Гильом. У французов гостя отводят в комнату, где можно раздеться, высушить одежду у очага, согреться, даже вздремнуть часок-другой, если надумаешь.
Бертульф. Тут — ничего похожего. В зале разуваешь сапоги, обуваешь туфли, меняешь, если хочешь, сорочку, развешиваешь у печки промокшее под дождем платье и сам придвигаешься поближе к огню, чтобы обсушиться. Есть и вода — умыть руки, если кто пожелает, — но обычно такая чистая, что после приходится просить ещё воды, чтобы смыть первое умывание. <…> Ты прибыл в четвертом часу после полудня, ужинать, однако ж, будешь не раньше девятого, а не то и десятого часа.
Гильом. Почему?
Бертульф. Хозяева ничего не готовят, пока не убедятся, что больше ждать некого: им надо всех обслужить разом.
Гильом. Чтобы отделаться побыстрее и подешевле.
Бертульф. Угадал. И нередко в одну залу набивается человек восемьдесят или девяносто — пешие, конные, торговцы, матросы, возчики, крестьяне, женщины, дети, здоровые, больные…
Гильом. Настоящая общежительная обитель!
Бертульф. Кто расчесывает волосы, кто утирает пот, кто очищает от грязи башмаки или сапоги, кто рыгает чесноком. Коротко говоря — такое ж смешение языков и лиц, как в старину на Вавилонской башне. Но стоит им заметить чужеземца, одетого почище и побогаче, они так и впиваются в него глазами и глядят, не отрываясь, словно на невиданного заморского зверя; даже и потом, усевшись за ужин, не перестают смотреть, выворачивая шеи и забывая про еду.
Гильом. В Риме, Париже и Венеции никто ничему не изумляется.
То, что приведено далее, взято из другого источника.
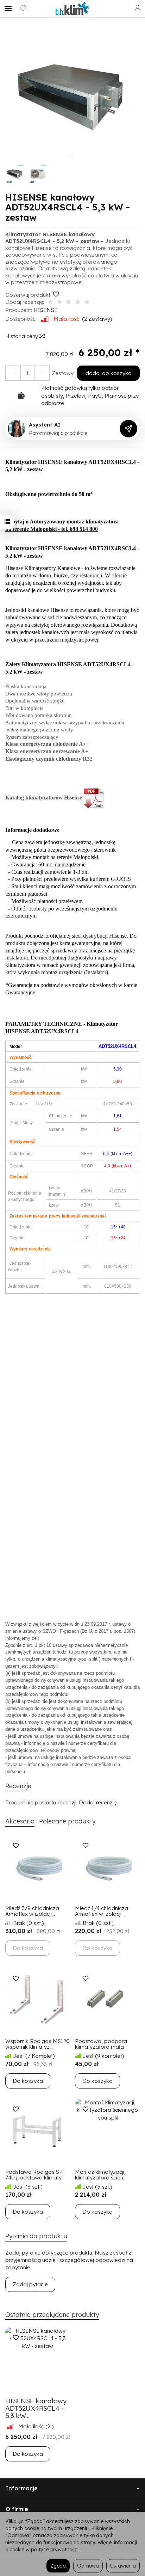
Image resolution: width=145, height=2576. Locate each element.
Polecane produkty (67, 1821)
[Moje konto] (137, 8)
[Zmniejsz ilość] (42, 373)
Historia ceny (22, 336)
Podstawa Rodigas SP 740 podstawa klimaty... (34, 2175)
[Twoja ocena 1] (50, 302)
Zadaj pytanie (30, 2284)
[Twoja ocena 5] (87, 302)
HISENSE (45, 310)
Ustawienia (123, 2566)
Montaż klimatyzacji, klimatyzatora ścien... (100, 2175)
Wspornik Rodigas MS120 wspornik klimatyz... (37, 2044)
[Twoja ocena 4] (77, 302)
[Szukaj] (23, 8)
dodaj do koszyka (109, 373)
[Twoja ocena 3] (68, 302)
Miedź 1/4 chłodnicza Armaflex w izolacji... (101, 1911)
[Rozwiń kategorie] (8, 8)
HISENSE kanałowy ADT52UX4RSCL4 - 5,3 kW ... (36, 2408)
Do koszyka (28, 2081)
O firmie (17, 2509)
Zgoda (58, 2566)
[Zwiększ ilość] (13, 373)
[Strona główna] (72, 8)
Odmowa (88, 2566)
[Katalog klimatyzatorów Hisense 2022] (94, 798)
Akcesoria (19, 1821)
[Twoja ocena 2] (59, 302)
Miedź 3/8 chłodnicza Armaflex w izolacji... (32, 1911)
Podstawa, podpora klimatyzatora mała (101, 2044)
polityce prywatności (54, 2549)
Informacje (22, 2488)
Бертульф. Просить что бы то ни было строго-настрого запрещено. Когда уже изрядно стемнеет и больше ждать, по-видимому, некого, входит старый слуга с седой бородою и мрачным лицом, коротко остриженный и неопрятно одетый.
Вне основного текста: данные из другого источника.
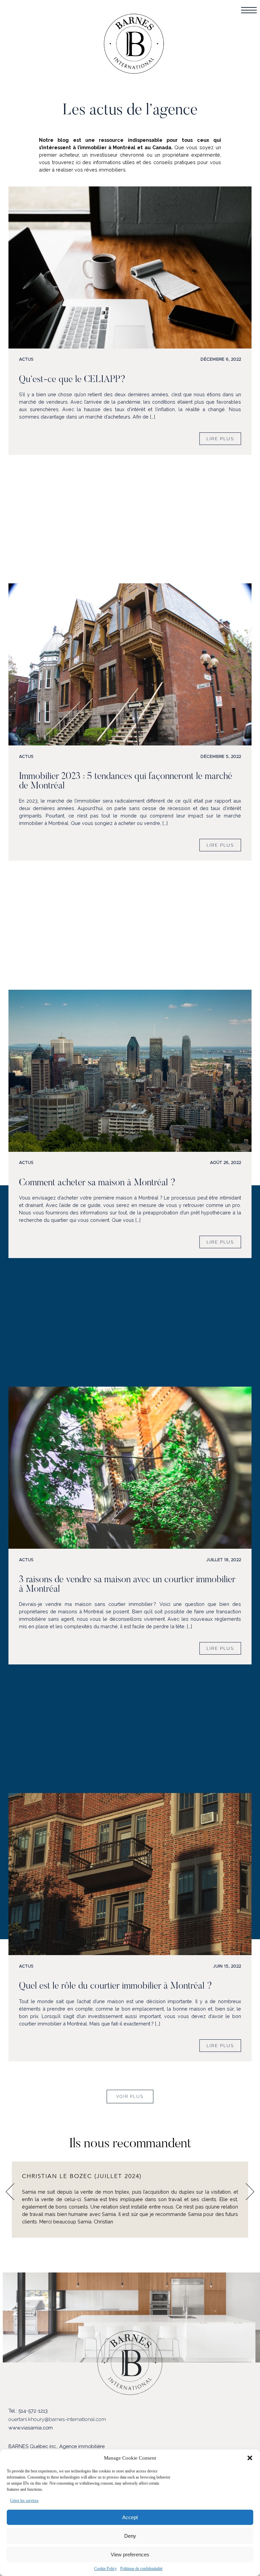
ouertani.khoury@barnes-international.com (57, 2419)
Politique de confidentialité (141, 2568)
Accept (130, 2517)
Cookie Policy (105, 2568)
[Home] (134, 46)
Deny (130, 2536)
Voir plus (130, 2096)
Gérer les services (24, 2500)
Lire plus (220, 438)
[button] (249, 2458)
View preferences (130, 2554)
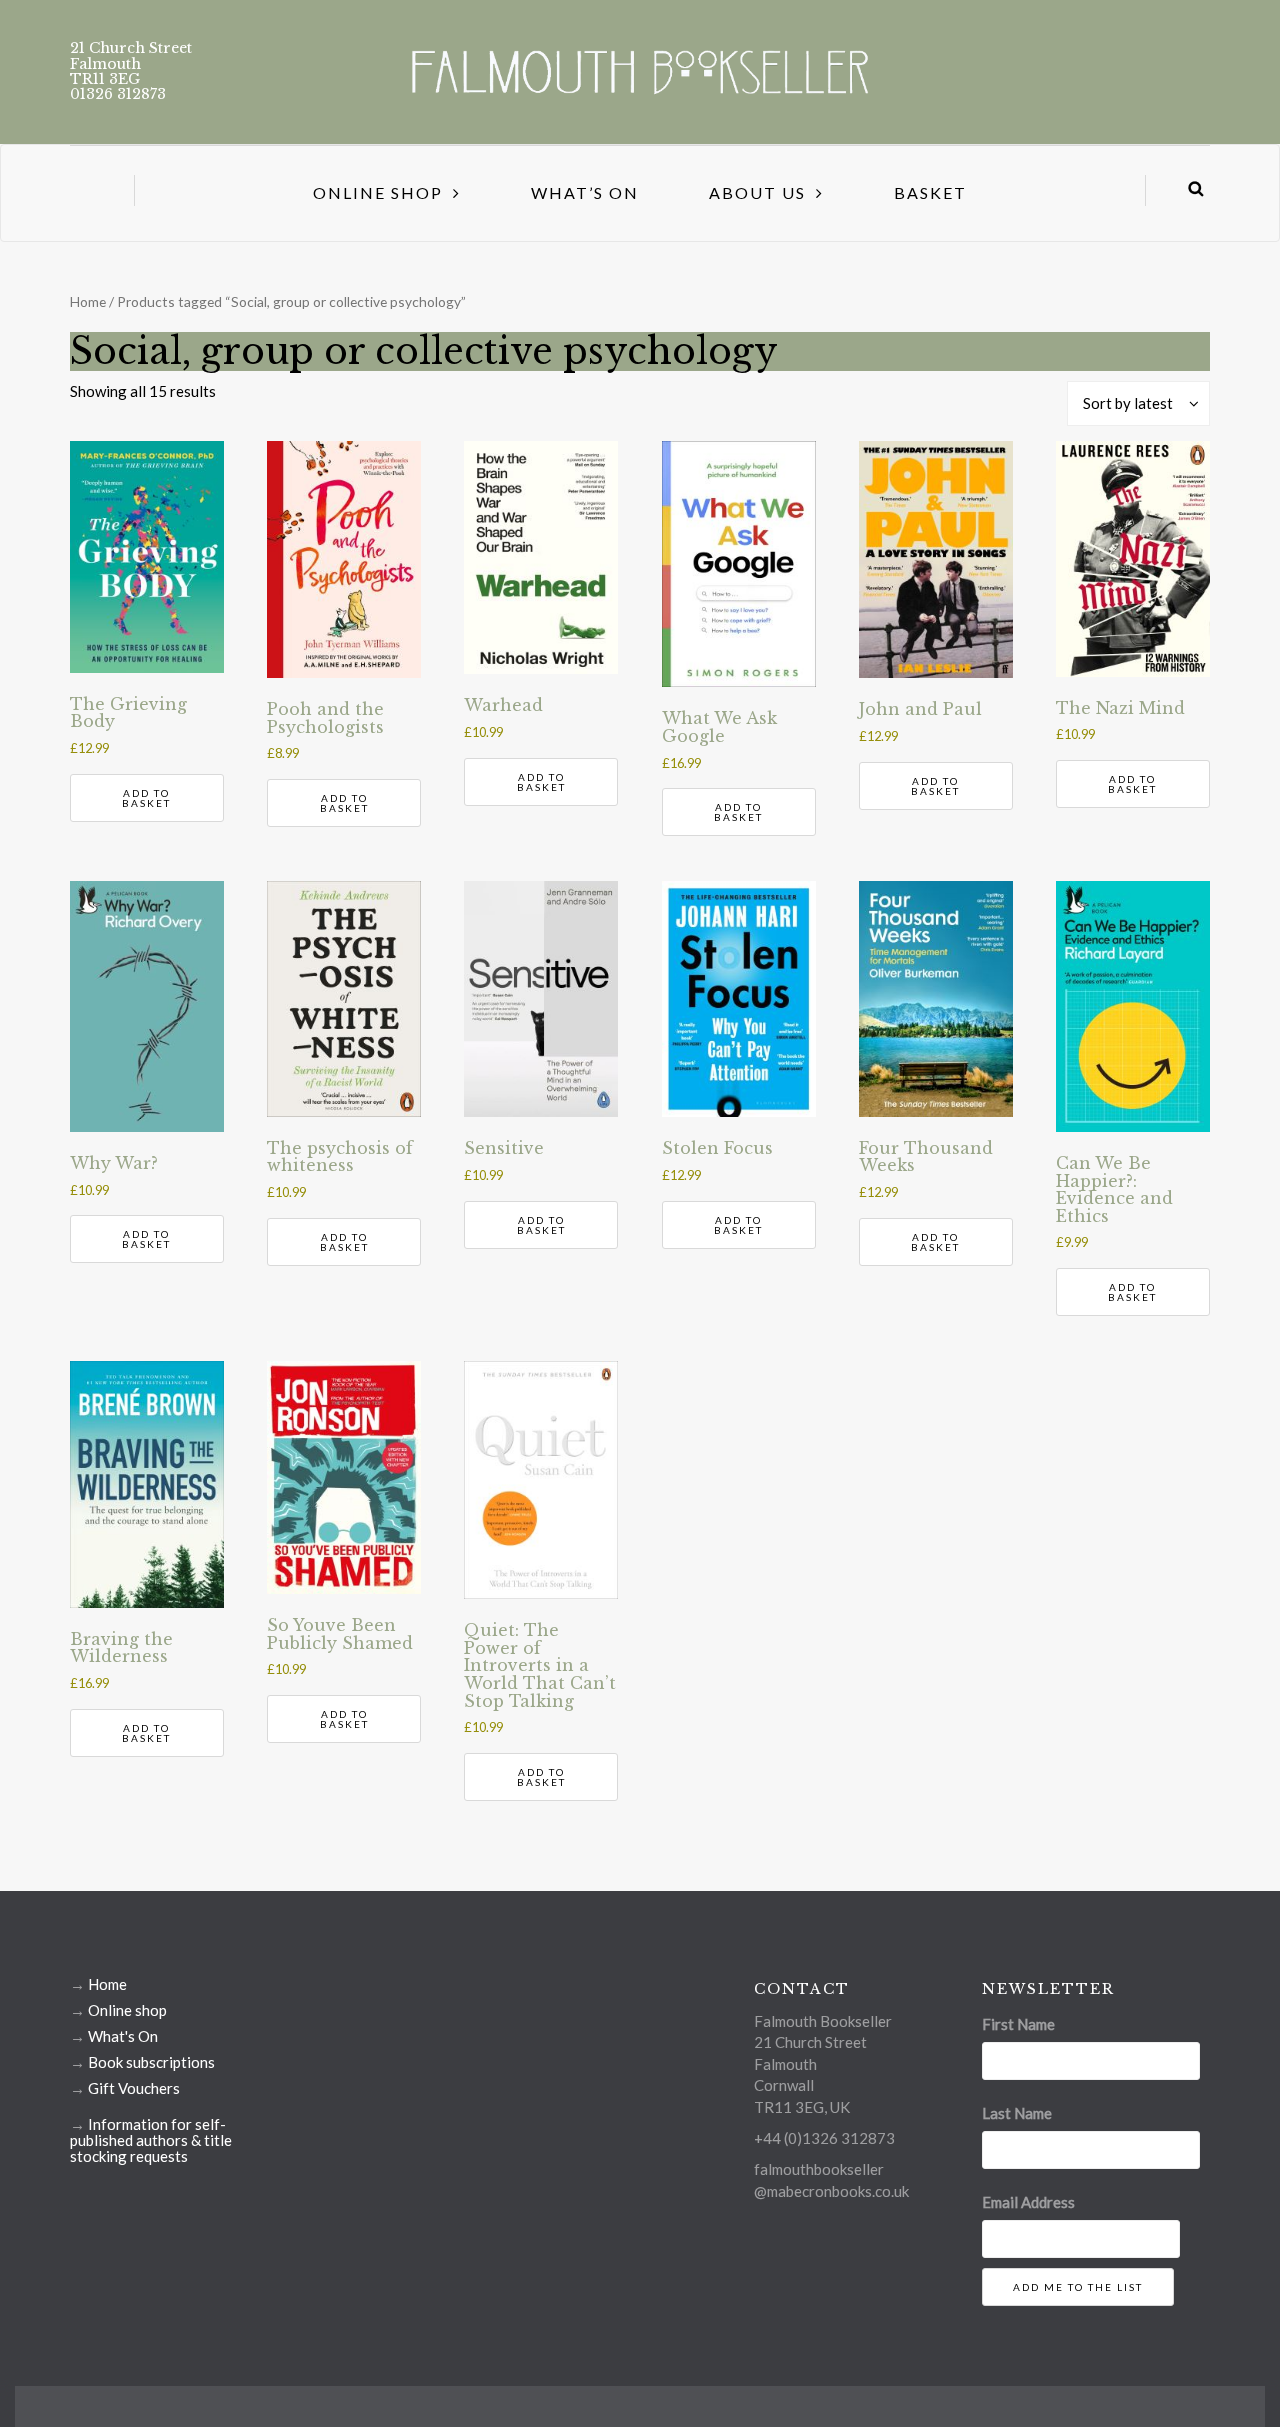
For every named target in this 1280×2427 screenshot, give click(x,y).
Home (88, 301)
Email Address (1028, 2202)
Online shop (127, 2010)
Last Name (1017, 2113)
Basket (930, 192)
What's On (123, 2036)
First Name (1018, 2024)
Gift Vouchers (134, 2088)
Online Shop (378, 192)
Гильом. Таких бы стариков — римским кардиналам в виночерпии.
Бертульф. Он молча озирает залу, пересчитывает гостей, и, чем их больше, тем жарче разводит огонь в печи, хотя бы жара стояла и на дворе. Это у них главный признак хорошего обхождения — если все истекают потом. Ты не привык к духоте и чуть-чуть приоткрываешь окно, но тут же слышишь: «Затвори!» Если возразишь: «Не могу терпеть», — услышишь в ответ: «Стало быть, ищи другую гостиницу».
Гильом. На мой взгляд, нет ничего опаснее, как всем вместе — да ещё такому множеству! — дышать одной духотою, и тут же принимать пищу, и оставаться долгие часы. Я уж не говорю о чесночной отрыжке, о смрадных ветрах, о гнилом дыхании, но есть люди, страдающие тайными болезнями, и нет ни одной болезни, которая не была бы заразительна. В самом деле, очень многие болеют испанской чесоткой (или французской, как зовут её ещё, потому что она общее достояние всех народов). От них, я думаю, опасность едва ли меньше, чем от прокажённых. Посуди сам, что будет, если начнётся повальный мор.
Бертульф. Немцы — храбрецы, они смеются над опасностью и презирают её.
Гильом. Но их храбрость грозит бедою многим.
Бертульф. Что поделаешь! Так уж у них заведено, а человеку твёрдому и постоянному несвойственно отступать от заведённого обычая.